**EXERCISE REQUIREMENTS**. Below are records that contain pictures; transcribe the text exactly and omit the pictures.

**DATASET EXTRACT**.
______

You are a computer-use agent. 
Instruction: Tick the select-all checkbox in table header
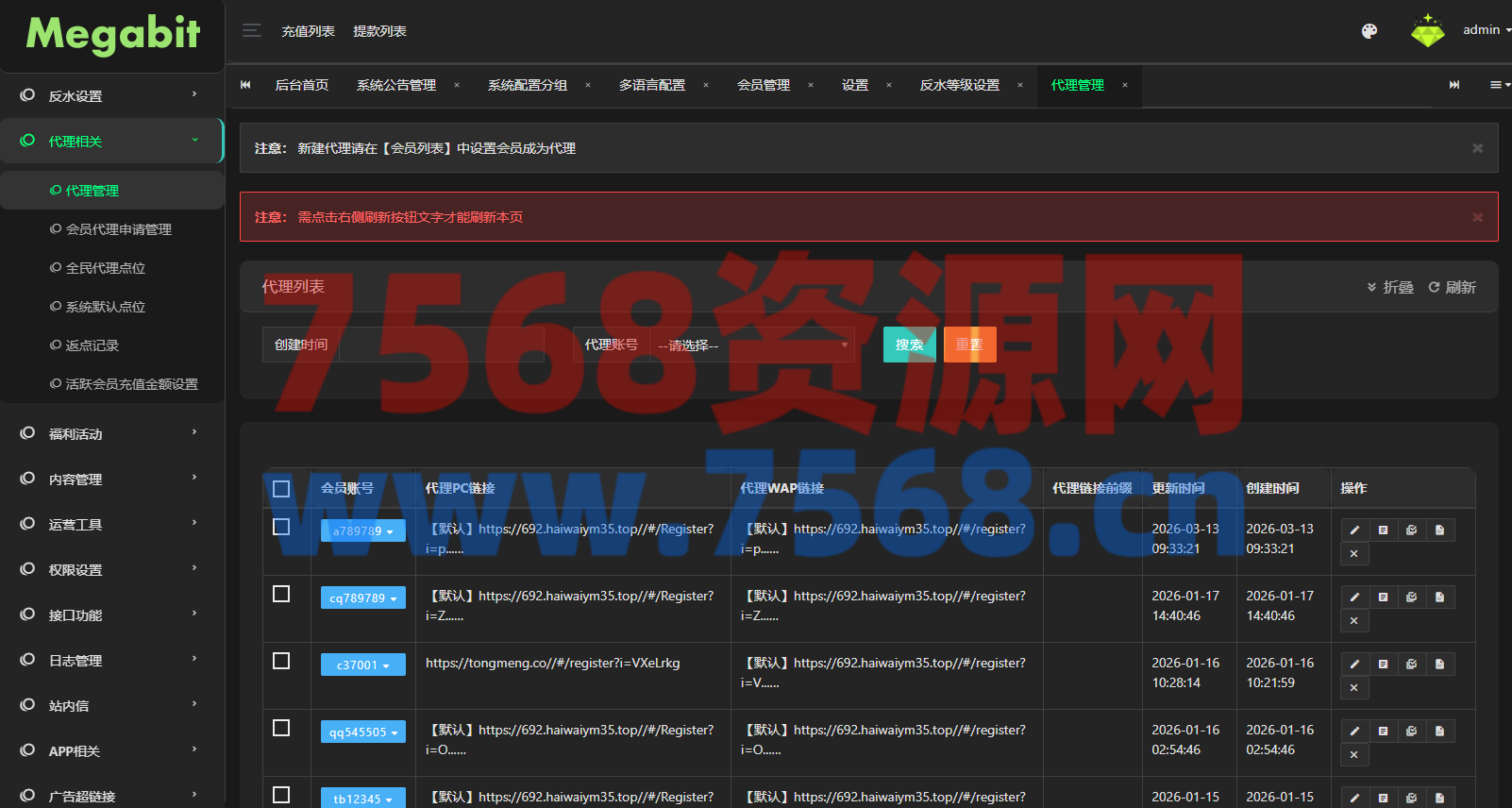click(281, 489)
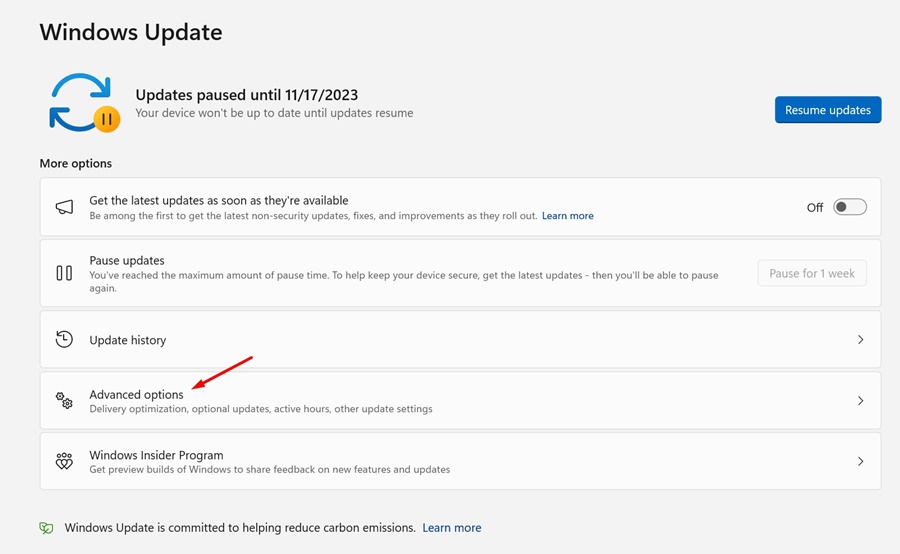Open carbon emissions Learn more link
Image resolution: width=900 pixels, height=554 pixels.
point(451,528)
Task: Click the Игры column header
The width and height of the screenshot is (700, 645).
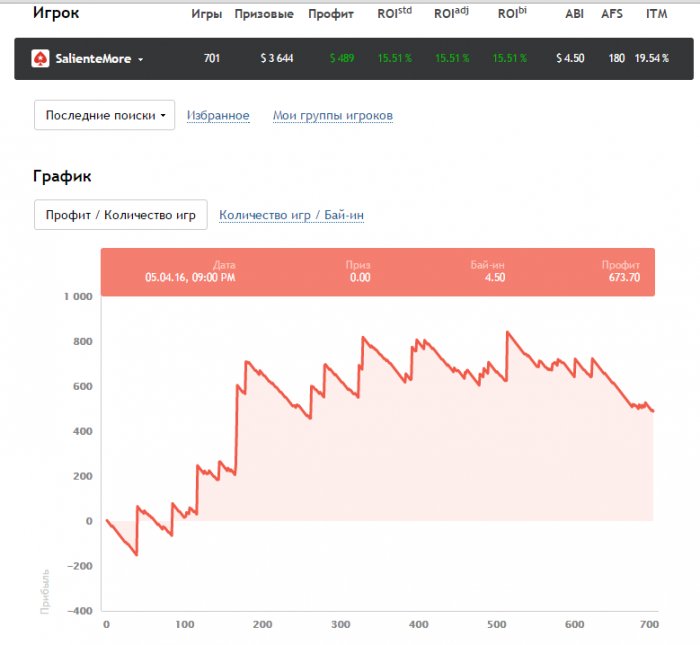Action: pos(206,14)
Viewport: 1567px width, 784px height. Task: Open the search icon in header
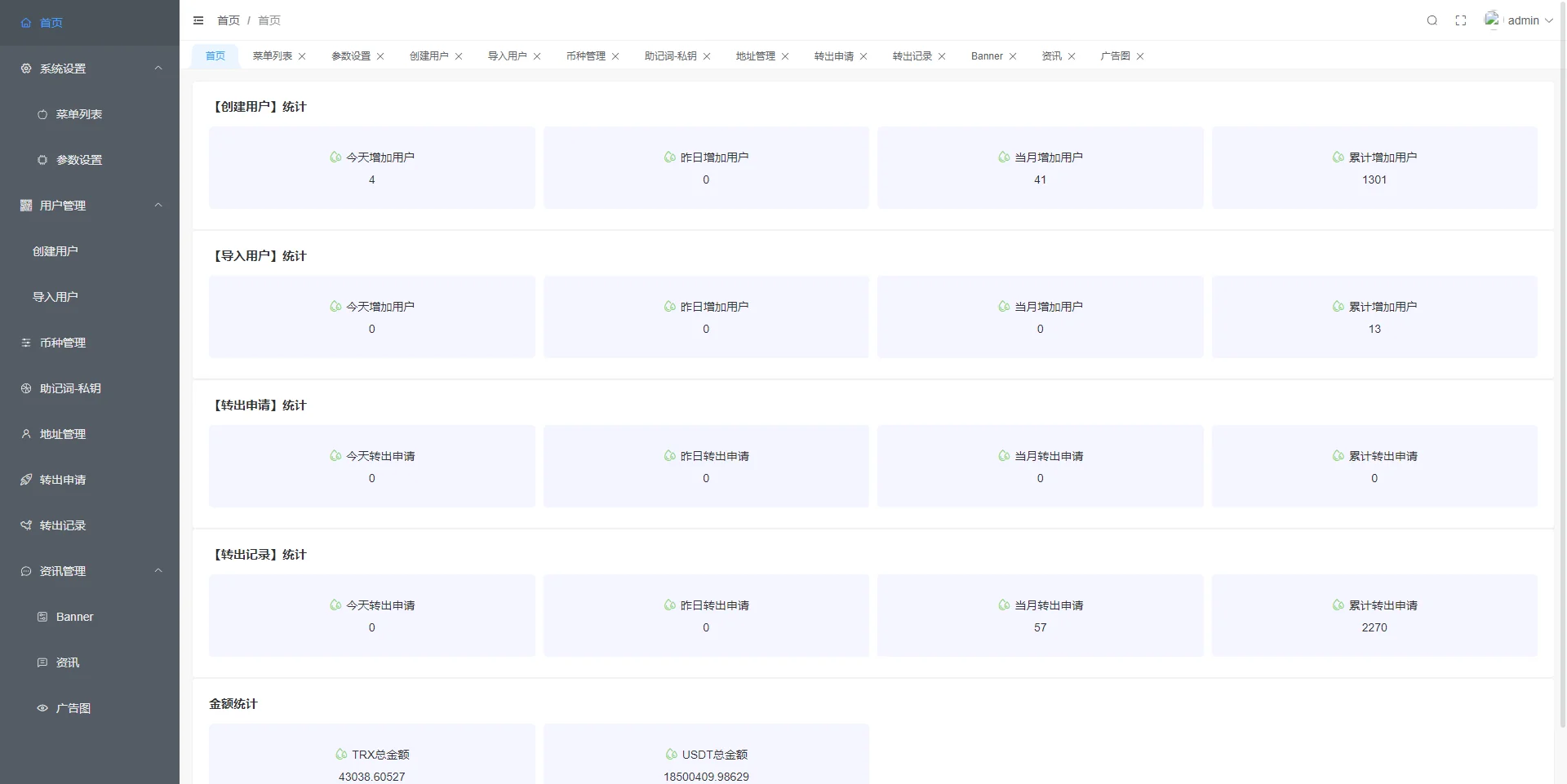[x=1432, y=20]
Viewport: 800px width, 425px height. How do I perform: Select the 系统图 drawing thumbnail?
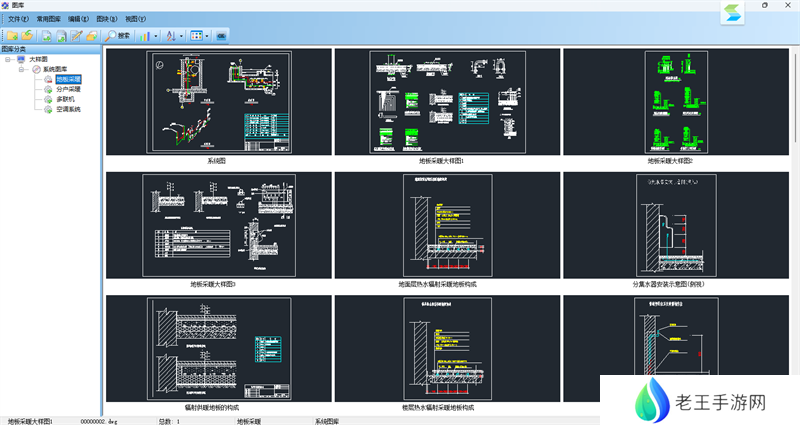pyautogui.click(x=216, y=102)
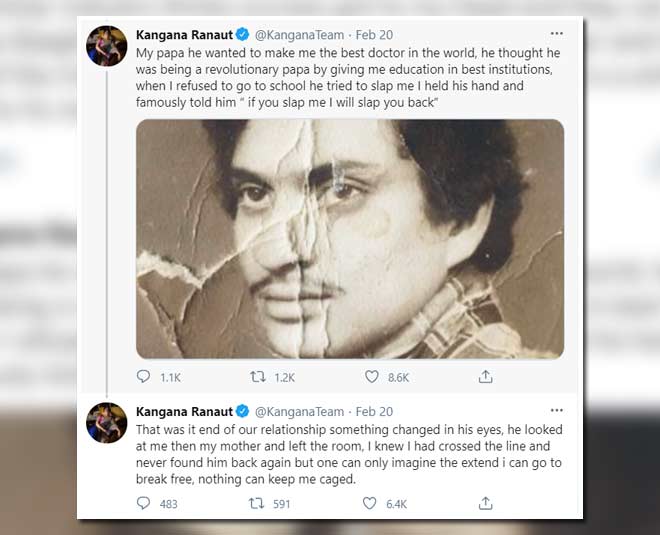Open the Feb 20 timestamp of the 'That was it' tweet
The image size is (660, 535).
pos(374,411)
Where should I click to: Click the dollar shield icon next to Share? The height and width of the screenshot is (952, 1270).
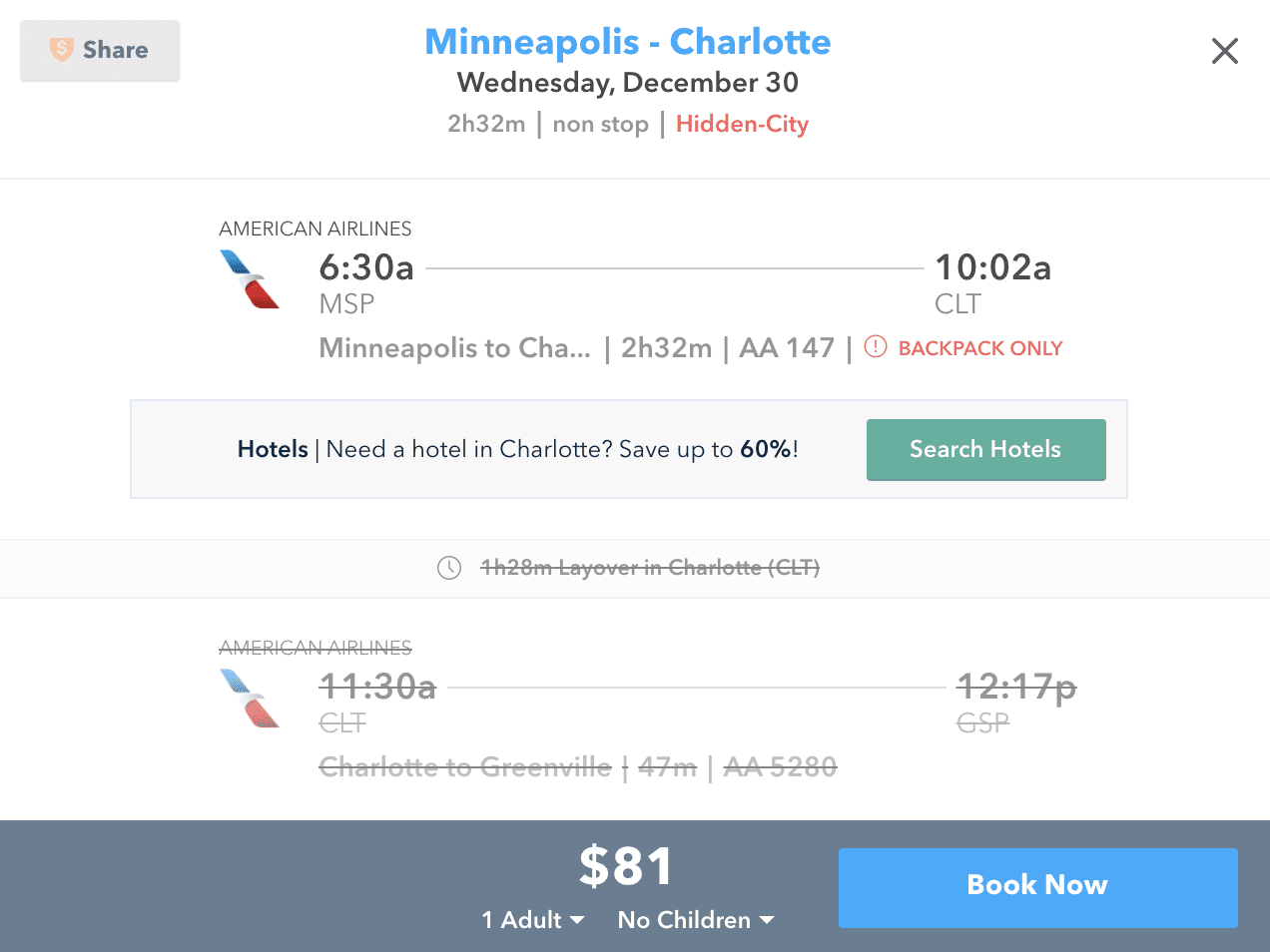pos(60,50)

______

**ANSWER TO THE PROBLEM**.
You are a computer-use agent. 
Instruction: Tick the select-all checkbox in table header
click(281, 489)
Open carbon emissions Learn more link
Image resolution: width=900 pixels, height=554 pixels.
point(451,528)
Task: Click the Игры column header
The width and height of the screenshot is (700, 645).
Action: pos(206,14)
Viewport: 1567px width, 784px height. Task: Open the search icon in header
[x=1432, y=20]
Viewport: 800px width, 425px height. How do I perform: Select the 系统图 drawing thumbnail?
pyautogui.click(x=216, y=102)
Open the Feb 20 timestamp of the 'That was it' tweet
The image size is (660, 535).
pos(374,411)
Where should I click to: Click the dollar shield icon next to Share? The height and width of the screenshot is (952, 1270).
pos(60,50)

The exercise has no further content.